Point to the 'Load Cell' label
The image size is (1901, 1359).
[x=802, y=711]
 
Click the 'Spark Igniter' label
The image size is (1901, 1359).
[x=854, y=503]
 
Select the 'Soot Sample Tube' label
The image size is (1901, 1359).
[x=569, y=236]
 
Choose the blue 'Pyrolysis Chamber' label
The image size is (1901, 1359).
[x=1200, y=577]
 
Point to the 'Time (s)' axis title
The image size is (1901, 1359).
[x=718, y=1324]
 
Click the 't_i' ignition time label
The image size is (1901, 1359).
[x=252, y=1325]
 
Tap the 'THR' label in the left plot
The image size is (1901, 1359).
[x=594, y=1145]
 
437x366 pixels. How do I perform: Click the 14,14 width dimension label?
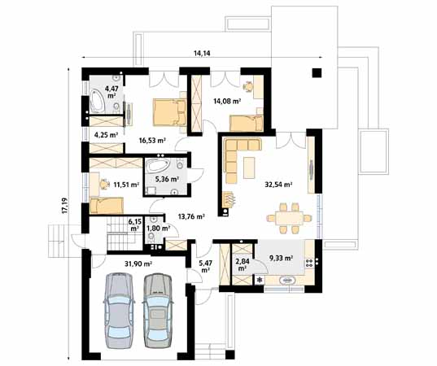(203, 53)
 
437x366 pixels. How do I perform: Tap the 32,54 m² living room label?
(278, 184)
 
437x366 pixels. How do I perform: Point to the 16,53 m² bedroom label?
(151, 140)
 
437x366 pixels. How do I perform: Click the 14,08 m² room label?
(226, 102)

_GIVEN INSTRUCTION_. Write out the whole listing above word for word, leaving out the picture.

_COMPLETE ANSWER_.
Point to the 'Load Cell' label
The image size is (1901, 1359).
[x=802, y=711]
 
Click the 'Spark Igniter' label
The image size is (1901, 1359).
[x=854, y=503]
 
Select the 'Soot Sample Tube' label
The image size is (1901, 1359).
[x=569, y=236]
 
Choose the blue 'Pyrolysis Chamber' label
The image size is (1901, 1359).
[x=1200, y=577]
 
Point to the 'Time (s)' axis title
The image size is (1901, 1359).
[x=718, y=1324]
 
Click the 't_i' ignition time label
The image size is (1901, 1359).
[x=252, y=1325]
 
Tap the 'THR' label in the left plot
The image size is (1901, 1359).
[x=594, y=1145]
 
437x366 pixels. How do I perform: Click the 14,14 width dimension label?
(203, 53)
 
437x366 pixels. How do I perform: Tap the 32,54 m² living room label?
(278, 184)
 
437x366 pixels. How do I perform: Point to the 16,53 m² bedroom label?
(151, 140)
 
437x366 pixels. How do I perform: Click the 14,08 m² room label?
(226, 102)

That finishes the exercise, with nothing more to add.